**Exercise requirements**
**A.** Do these statements agree with the passage on mouse L1 splice sites? Answer yes or no for each, and quote the words of the passage that decide it. (i) More than 92% of intronic L1 sequences are shorter than 1000 nt. (ii) Antisense sequences of two intronic TF elements are exonized via the SD+52 site to form last exons in cDNAs AK132928 and AK007235. (iii) Intronic full-length L1 insertions were counted as those longer than 1000 nt.
**B.** Resume the passage on mouse L1 splice sites, starting right after its last sentence.

Source document Start Marker

As illustrated for the case of SA-154 site in Fig. 5A, family-specific patterns of splice motif conservations are observed in potentially active L1 sequences. More cases, such as that of SA+106, SD+288 sites that are AG/GT intact only in F-type mouse L1s, are highlighted in Fig. 5B.

We also found three splice sites SD+5094, SD+2036 and SA+1930 that are not intact in any subfamily of the potentially active L1 sequences and have been generated by single nucleotide mutations leading to functional "GT" and "AG" motifs (GG->GT, CT->GT and AT->AG respectively, see Additional File 2). The SA+1930 acceptor splice site contains the 11 bp-long polypyrimidine tract which is present in all sequences of potentially active L1s (Additional File 2). Thus the single nucleotide T->G mutation could activate this cryptic acceptor splice site in potentially active L1 sequences.

Splice sites in intronic full-length L1 sequences

The amount of L1 sequence residing in mouse introns is ~25% of the total genomic L1 content and as much as 8% of all intronic sequences are L1-derived nucleotides (based on our cumulative analysis of annotated transcriptional units found in Refseq, Known Genes and Ensembl from the UCSC mm7 Dataset). This sequence is comprised mostly of truncated L1 sequences: according to RepeatMasker annotation of NCBIm35 (UCSC mm7) more than 92% of intronic L1 sequences are less than 1000 nt long. As shown above, even these short sequences can be subject to exonization. It is expected, however, that intronic full-length (FL) L1 insertions have a much higher exonization potential since they contain multiple splice sites and, for example, only FL L1s will include 5' promoter regions containing splice sites.

We identified 1739 antisense and 1014 sense intronic FL (greater than 5 kbp in length) L1 insertions. As revealed by our L1Xplorer annotation, these belong in large part (75% in sense and 78% in antisense) to the active A, GF and TF families but some (17% in sense and 16% in antisense) belong to the inactivated F subfamily (Additional File 3). Similar to potentially active L1s, splice sites are largely intact in intronic FL L1 insertions (Fig. 5C, Additional File 1, Additional File 2). Multiple cDNAs confirm exonization of antisense sequences of FL elements (see [22]). In particular, antisense sequences of two intronic potentially active L1 TF elements are exonized via the SD+52 site to create first exons in cDNAs AK132928 and AK007235.

By analysing three groups of gene annotations (cDNA and corresponding DNA), we identified as many as 1259 Ensembl Genes, 1436 UCSC Known Genes and 858 RefSeq Genes with at least one FL antisense intronic L1 insertion and 718 Ensembl Genes, 797 UCSC Known Genes and 464 RefSeq Genes that contained at least one intronic FL sense L1 insertion. Hence, the prediction of potential splice sites within FL intronic L1s may be an important consideration for researchers studying transcripts of particular genes. We have added the annotation of intronic FL L1 elements to L1Base, which is available at [18].

Antisense splice sites vs. antisense L1 insertional bias

The existence of antisense splice sites is highly intriguing, particularly in the light of ~2 fold antisense orientation bias of L1s located in introns of transcriptional units [32]. This orientation bias is especially evident when comparing regions immediately flanking transcriptional start sites (TSS) and transcriptional end sites (TES) (Additional File 4).

Source document End Marker
Given information Start Marker

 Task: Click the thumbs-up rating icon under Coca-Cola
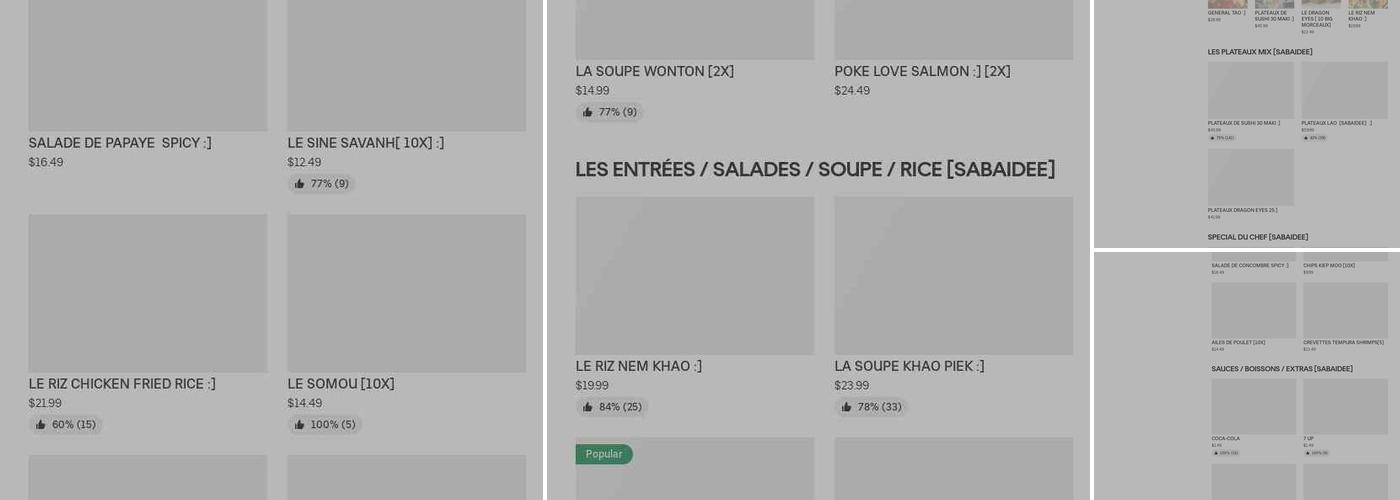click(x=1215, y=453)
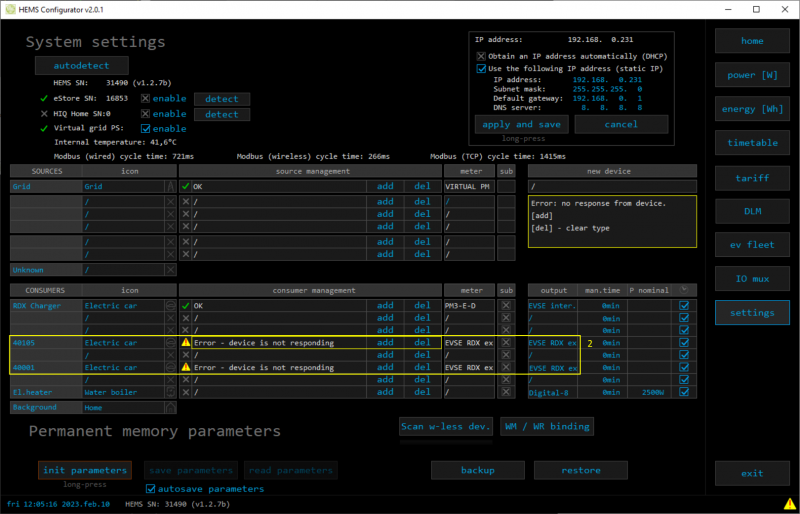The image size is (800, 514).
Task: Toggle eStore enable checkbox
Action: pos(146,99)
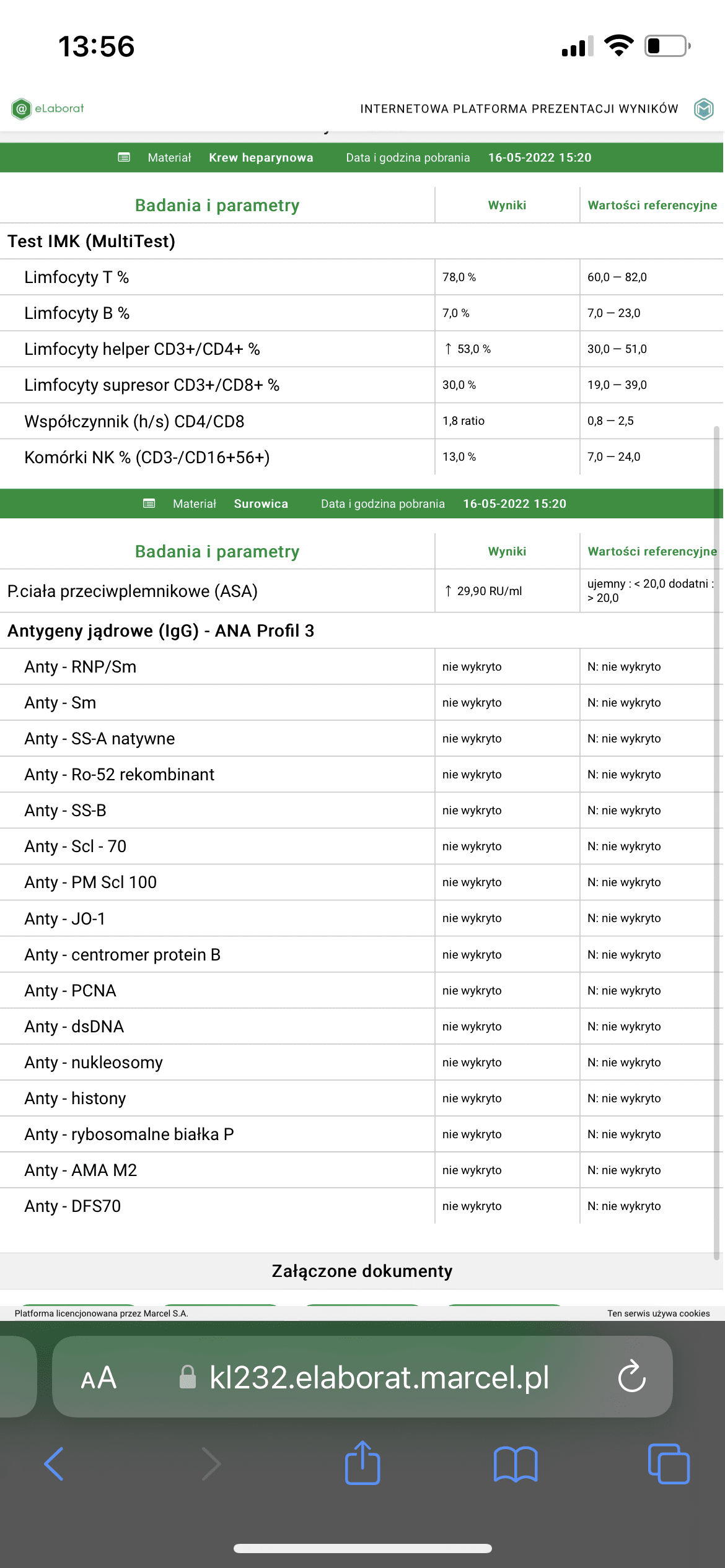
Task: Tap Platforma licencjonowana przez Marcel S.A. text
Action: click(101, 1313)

Given information End Marker
Given information Start Marker

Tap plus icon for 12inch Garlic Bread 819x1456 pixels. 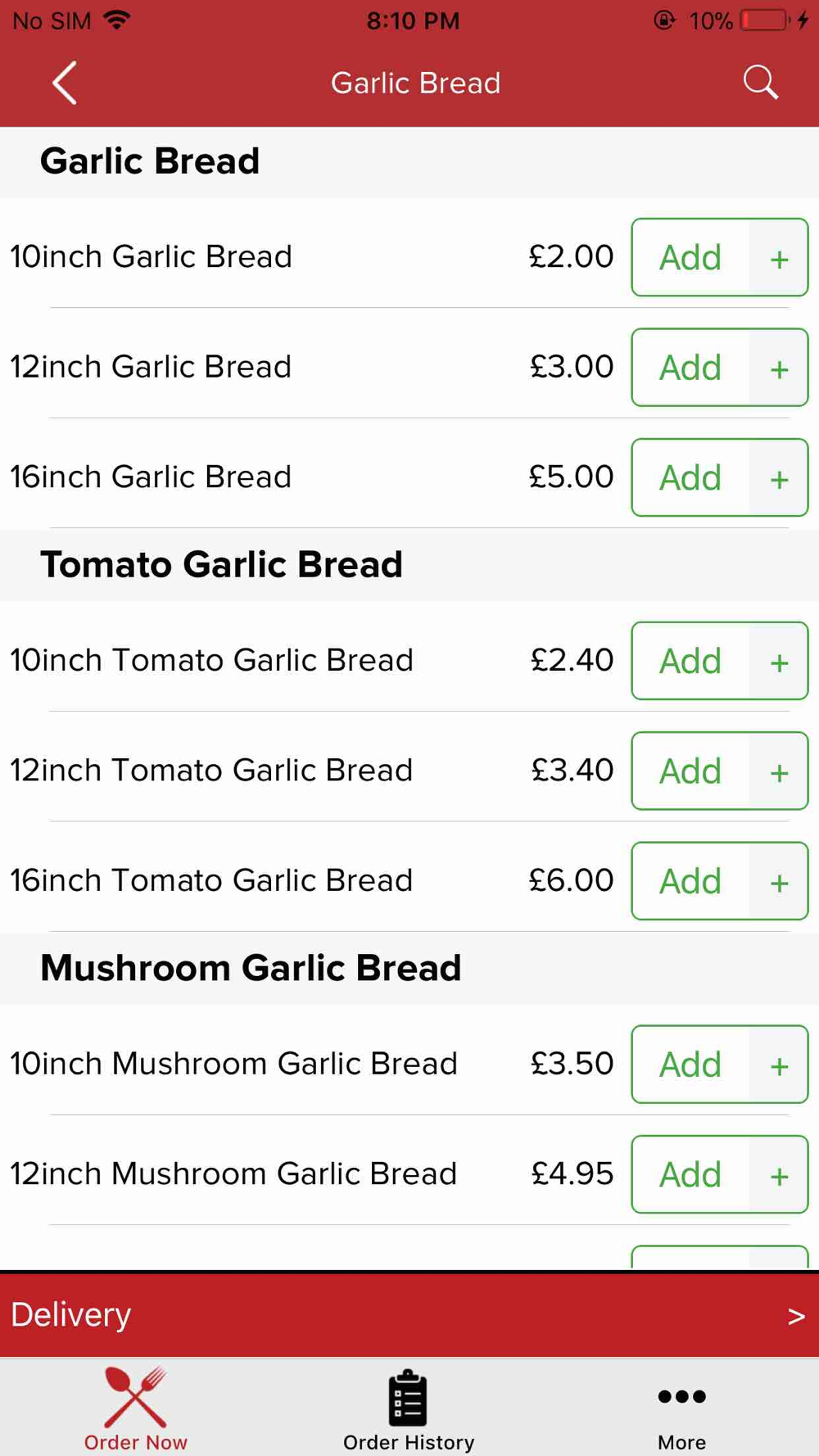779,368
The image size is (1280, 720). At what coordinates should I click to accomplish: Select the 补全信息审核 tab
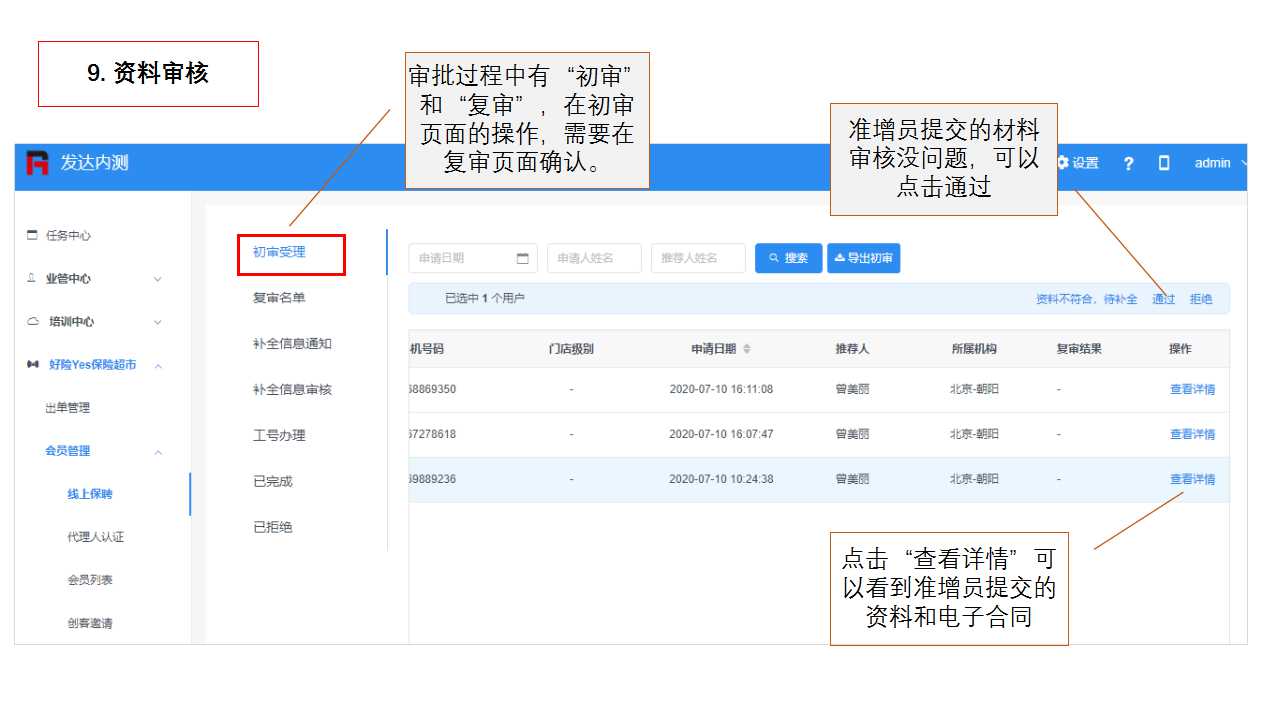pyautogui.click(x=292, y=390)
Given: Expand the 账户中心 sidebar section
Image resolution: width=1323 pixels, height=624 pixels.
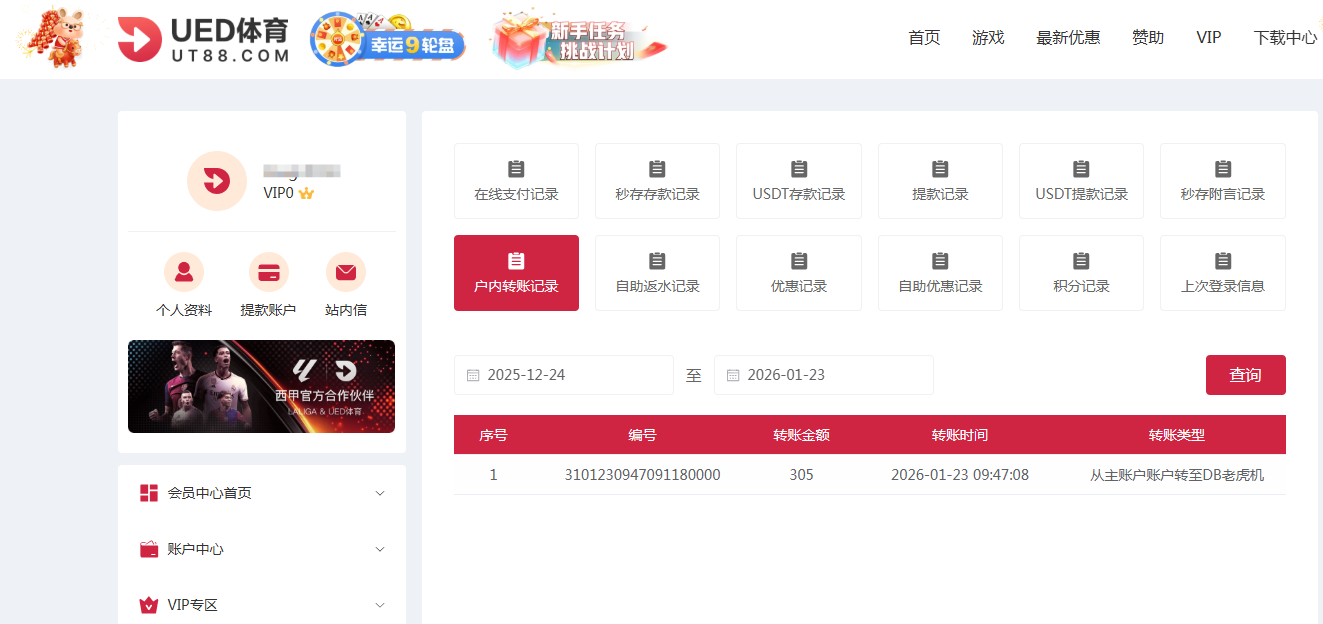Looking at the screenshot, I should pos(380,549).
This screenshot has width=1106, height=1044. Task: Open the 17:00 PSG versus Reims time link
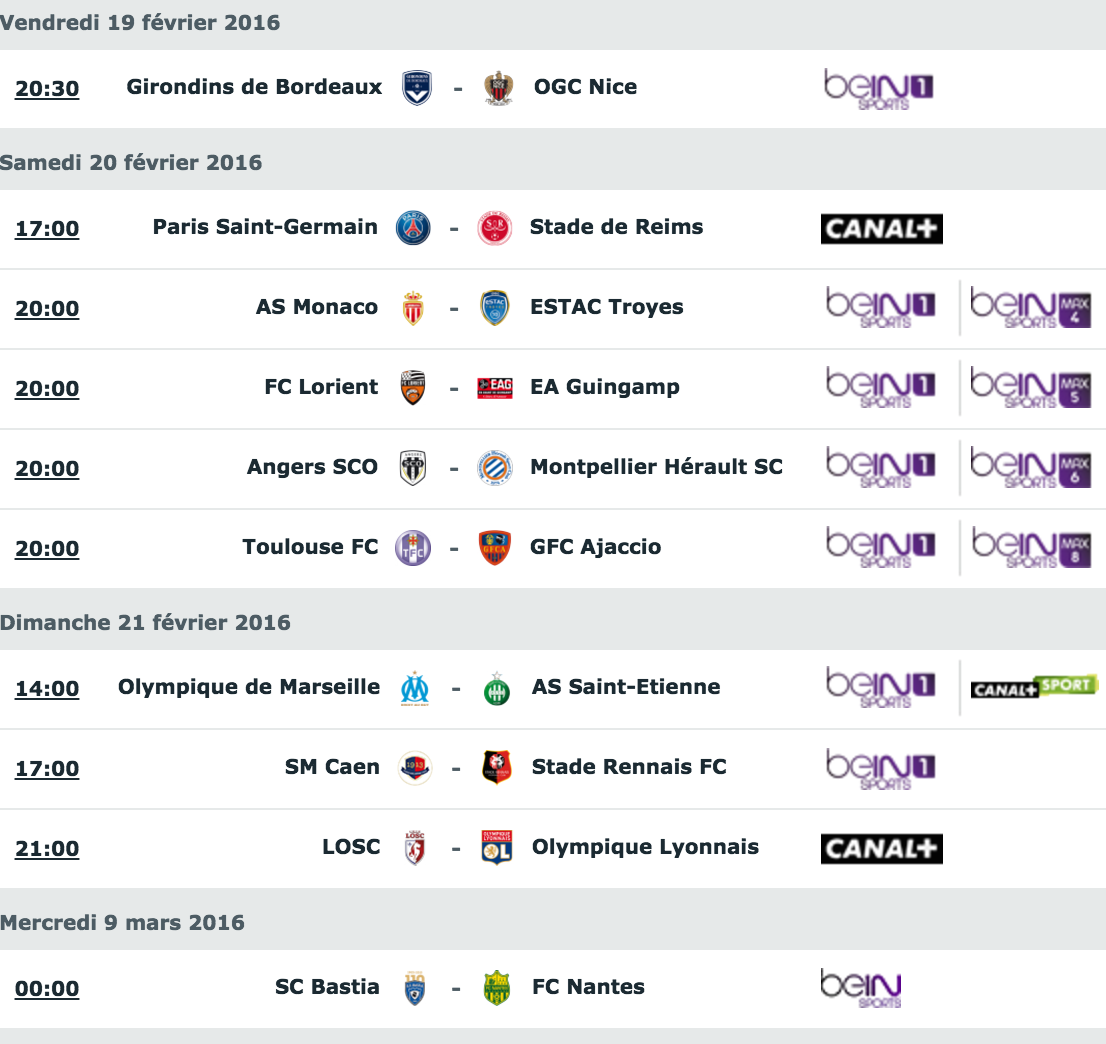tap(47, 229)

Given information End Marker
Given information Start Marker

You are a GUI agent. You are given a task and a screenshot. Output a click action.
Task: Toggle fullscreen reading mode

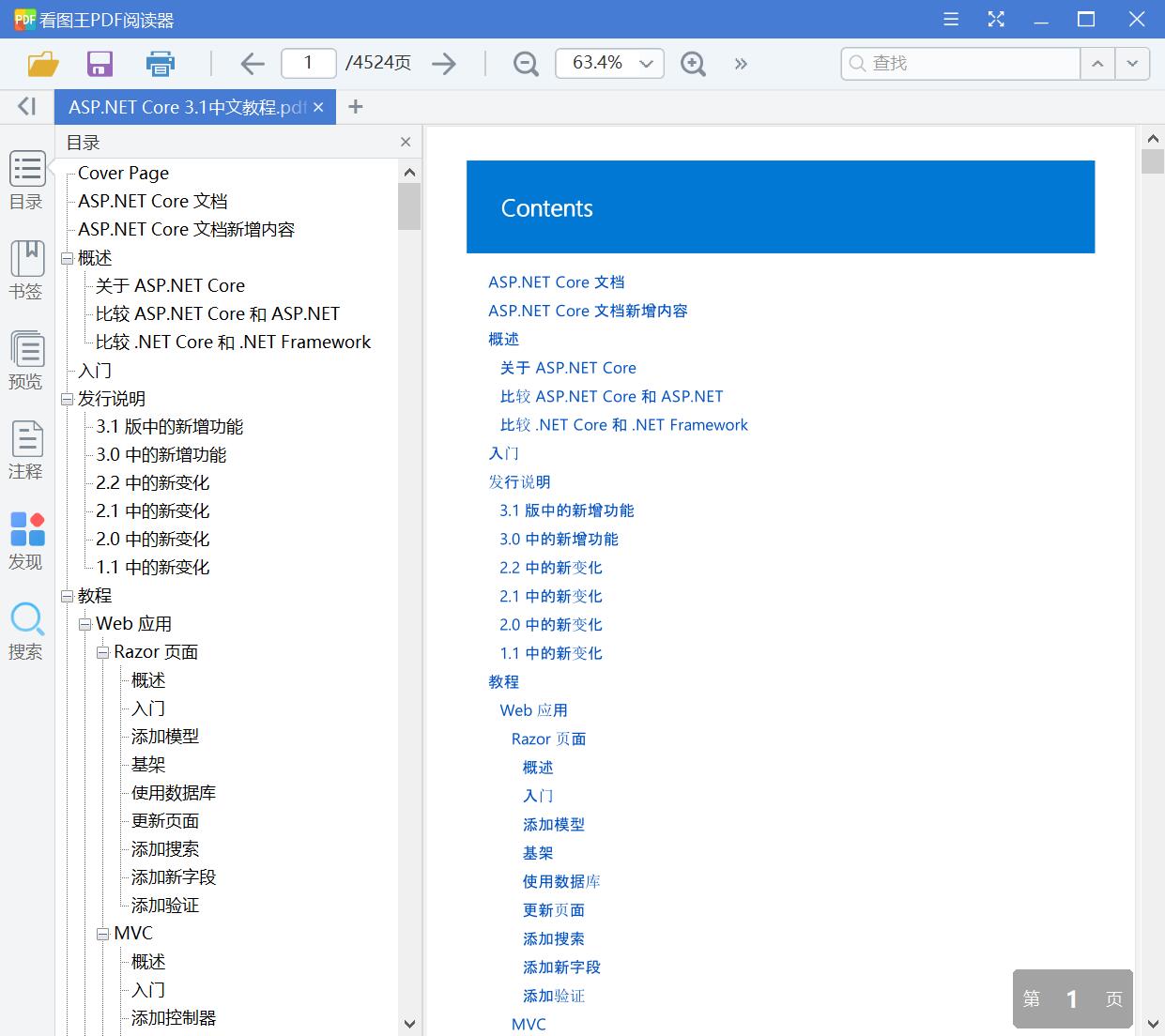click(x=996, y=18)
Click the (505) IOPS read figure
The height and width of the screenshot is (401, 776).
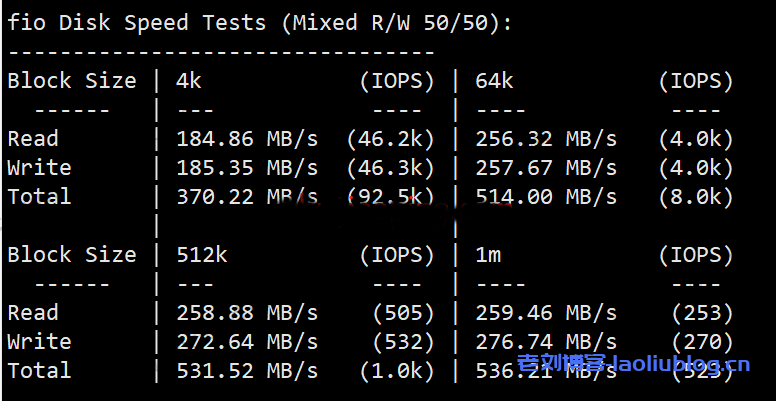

Given information End Marker

**Expected results**
**A.**
(i) Yes: "more than 92% of intronic L1 sequences are less than 1000 nt long"
(ii) No: "exonized via the SD+52 site to create first exons in cDNAs AK132928 and AK007235"
(iii) No: "intronic FL (greater than 5 kbp in length) L1 insertions"

**B.**
However, this global picture, which is based on all L1 insertions, does not provide information on whether the bias results from processes acting on a long time scales or rather is already reflected in young L1 insertions. To gain insight into this issue we specifically looked at young intronic FL L1 insertions.

The ratio of antisense to sense FL intronic insertions is ~1.7 and chi-square testing established that this ratio is significantly different from random insertion orientation model (chi2: p < 0.0001), where either orientation is equally likely.

We set out to investigate, if this insertional bias is still evident among younger intronic insertions. For this analysis we utilized the set of the potentially active L1s (i.e. full-length elements with intact ORFs) that were inserted within introns. This is more stringent than analysing FL insertions with disrupted ORFs, since elements with intact ORFs are likely to be younger due to the L1 proteins' cis-preference towards their encoding RNA [33]. ~28% (657) of putatively active sequences reside in introns (393 in antisense, 270 in sense, 6 both in sense and antisense, ratio ~1.46). The chi-square test indicated that this is again highly significantly different from a random insertion model (chi2: p < 0.0001). This result suggests that if insertion orientation is random for de novo insertions, and the observed bias towards antisense insertion occurs due to selection against sense insertions, this selection process is rapid.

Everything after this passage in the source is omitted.